Like everything else, Haines does Black Friday in its own decidedly-unhurried way. Unlike the rat race of the Lower 48, there would be no freeway jams here, no flash-fire tempers, no sharp elbows over the best buys.

On Black Friday, many people here draw the line on spending their money on Amazon and other far-away online retailers. This was a day to revel in Haines and help local businesses stay afloat during the long winter months. Not to mention buying something that was bona fide made-in-Alaska.

To add to the picture-postcard holiday atmosphere, snow started falling in the early afternoon.

Across Haines, residents see the day as an opportunity not only to score a few deals, but run into their neighbors and catch up on gossip around town.

But nobody, it seems, is in a rush to get started.

“In Haines, we do Black Friday a lot more relaxed,” said Rhonda Hinson, who owns Alaska Rod’s art consignment store on Main Street. “In the outside world, people get started at 3 a.m. Around here, we open at the normal time.”

But in its own way, Haines was ready. More than two dozen stores in town featured some kind of sale on Friday, which morphed into Small Business Saturday the following day.

At Alaska Rod’s, there were mammoth ivory and gem stones at up to 60 percent off.

As she weaved back and forth, standing in front of the behind-the-counter heater, dressed in her Santa Claus hat, Hinson said she even plays personal shopping assistant.

At Skipping Stone Studios, owner Joanie Wagner priced everything in the shop at 10 percent off. And if customers got lucky, they’d also get a four-legged greeting from Dolo, the Belgian Malinois and retired police dog from Muncie, Ind.
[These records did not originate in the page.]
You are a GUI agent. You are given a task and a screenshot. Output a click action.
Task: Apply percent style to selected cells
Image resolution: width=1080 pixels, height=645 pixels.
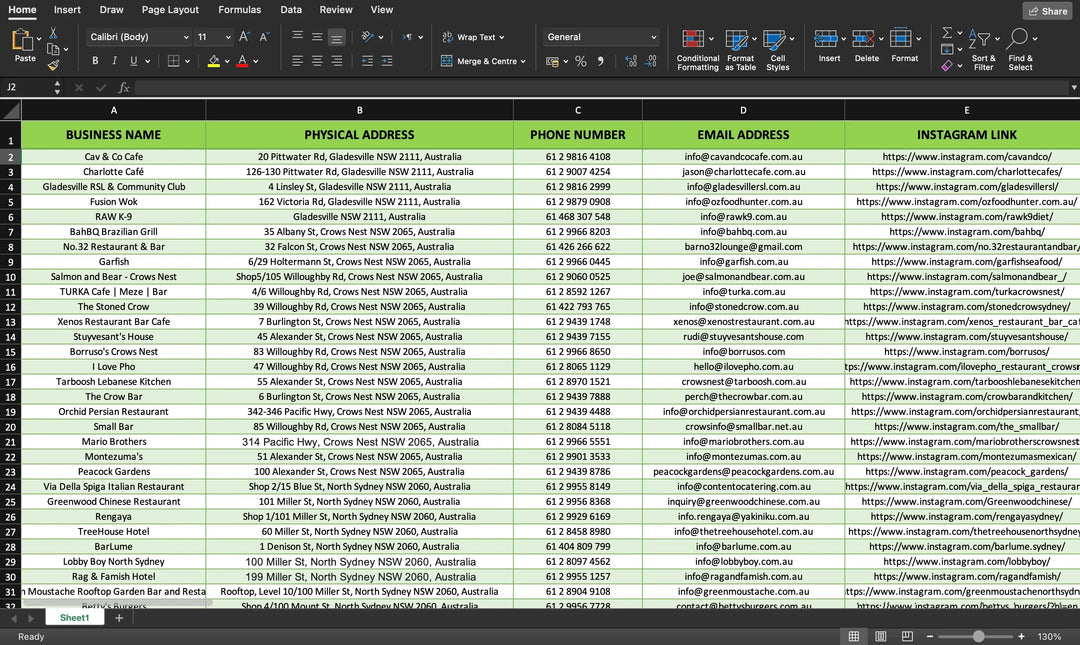point(579,60)
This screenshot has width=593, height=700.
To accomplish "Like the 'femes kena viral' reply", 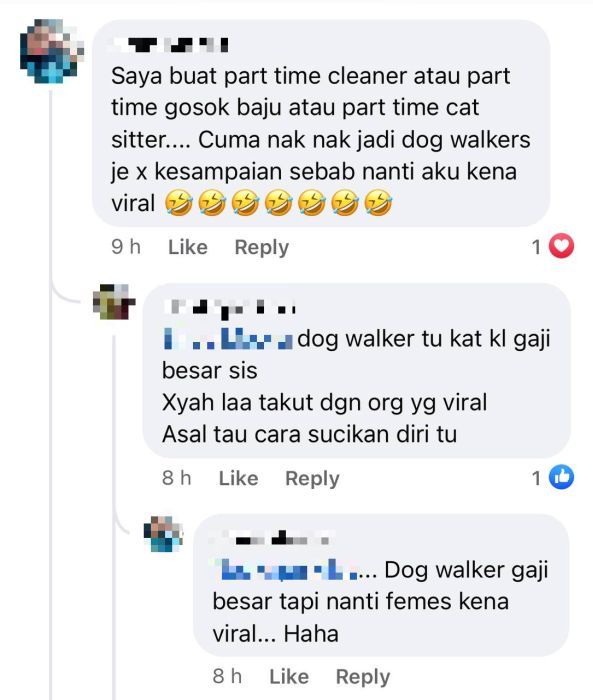I will (289, 677).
When customers walked into The Parts Place, owner Tomi Scovill held up a spark plugs box filled with pieces of paper for an in-store raffle in which people could win a can of de-icer or even cash off their next purchase.
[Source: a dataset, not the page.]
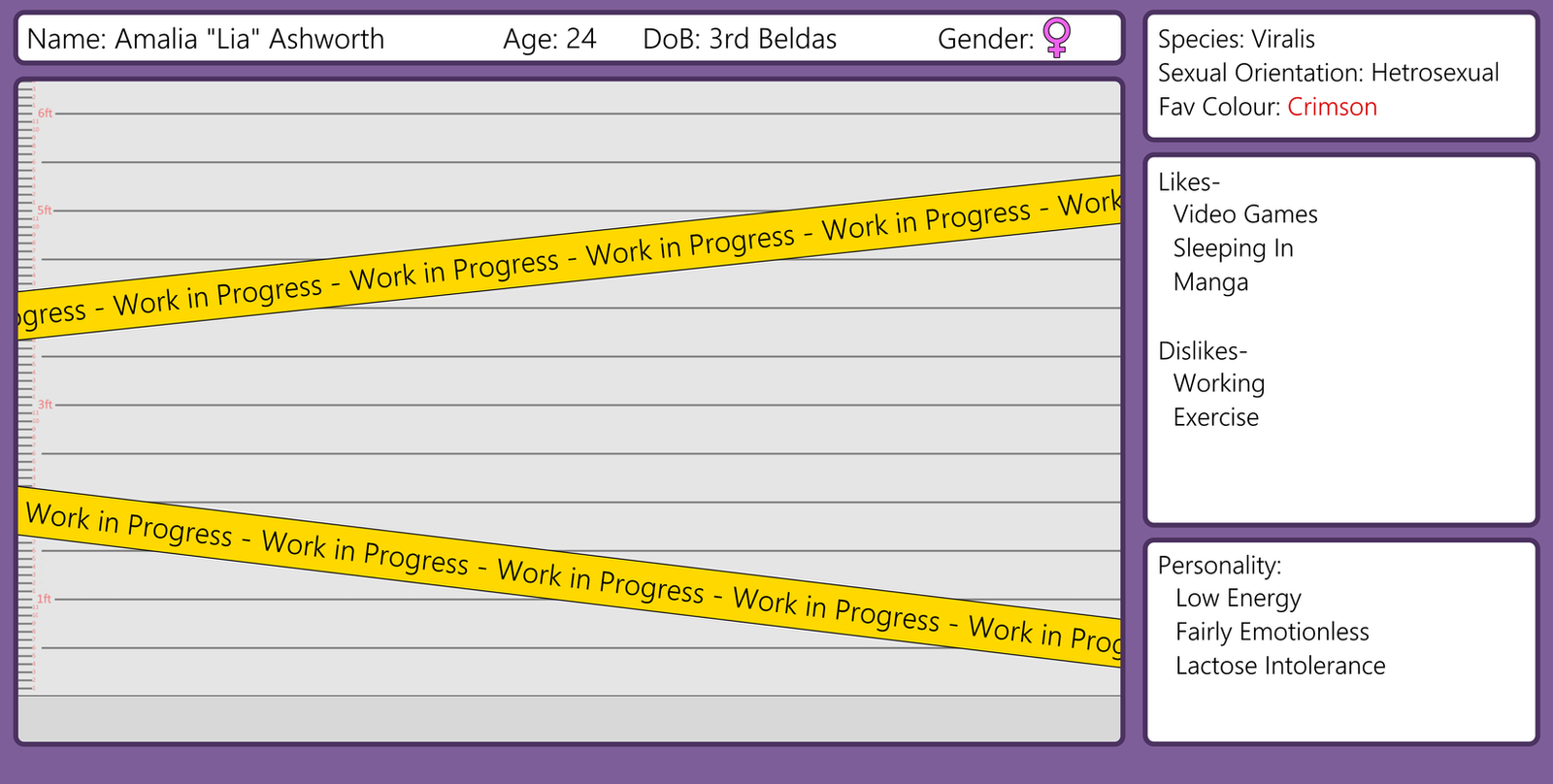Click the Species: Viralis line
A sign on the door advertised “filters, caps, rotors and plugs” at 20 percent off. That was posted above a year-round placard that read “If you’re smoking in here, you better be on fire!”

Scovill said many of her customers waited until Black Friday to stock up on expensive items such as diesel filters that can run $70 or more apiece. And, of course, their free gift.
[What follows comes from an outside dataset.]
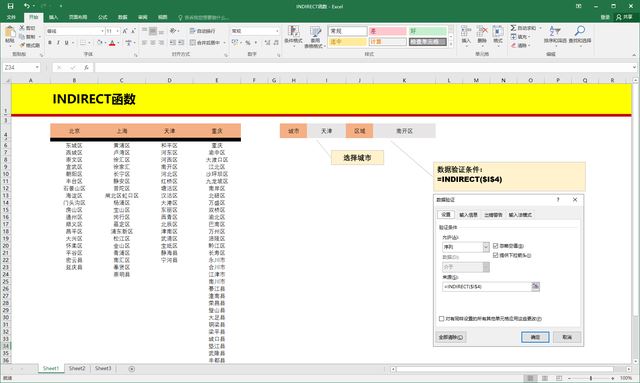
Task: Check apply changes to all cells checkbox
Action: point(441,318)
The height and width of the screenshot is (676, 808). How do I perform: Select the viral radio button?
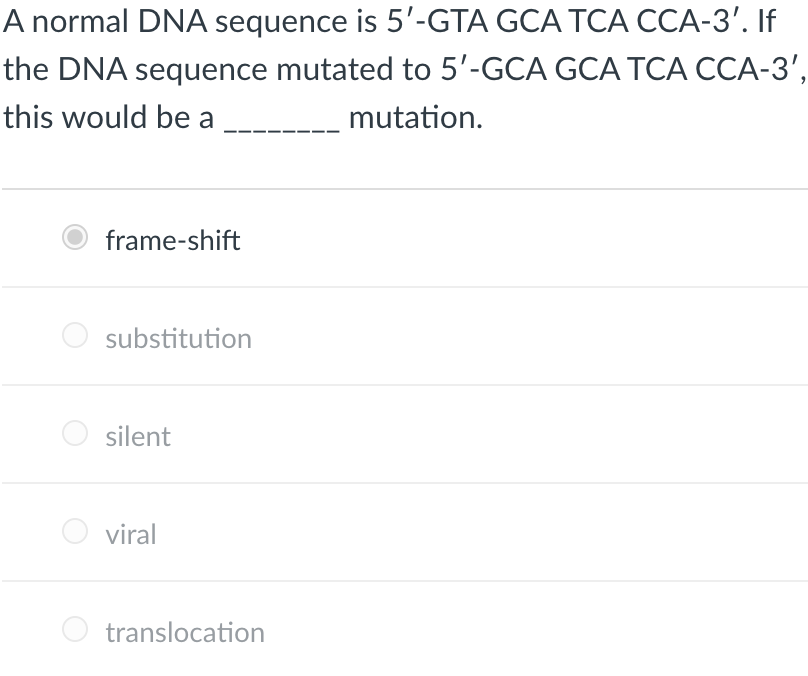pos(75,532)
At Howsers IGA, Hunt’s-brand canned tomatoes and canned spaghetti sauce were on Black Friday sale for a buck apiece. Everyone, it seemed, was in the spirit of selling something for less. Except for the Fogcutter Bar, where a few men leaned over beers in the late morning.

But this was a bar, alcohol was served here; people would come anyway.

At Talia’s Treasures, owner Tammy Hauser was in the holiday mood. Not only did she advertise her own sales, but promoted the sale going on at the Moose Caboose across the street.

“Black Friday is a day for both buyer and seller,” said Hauser, whose store is named after her 6-year-old daughter. “It’s important that residents and merchants help each other get through these cold winter months.”

But if Haines had a Grand Central Station, the Babbling Book was it on this Black Friday.

As a half-dozen customers gathered around the cash register, Liz Heywood played a YouTube video that former residents produced called “Black Friday – Haines Alaska” in which townsfolk poked fun at their annual tradition. Filmed in 2012, the video already has nearly 8,000 views.

In the video, complete with a twangy banjo musical score, two residents marvel tongue-in-cheek that there are five cars on the street in downtown Haines and that they have to hurry before the deals are gone and they lose their parking spaces.

At the bookstore, people lined up to buy calendars, a moose ornament, a 2017 Farmer’s Almanac, books and more books.

Liz was glad her husband Tom had something to keep him busy, for once. Many times, she comes into the store to find numerous YouTube files opened up on the behind-the-counter computer.

“I’m not running for the employee of the month,” Tom said.

“You gave that up years ago,” his wife shot back.

Both turned and marveled at something they don’t see every day in Haines: A line of smiling local customers, waiting patiently to spend their money.

Tom knew that soon enough the place would be quiet again. He’d have time to get to his YouTube research.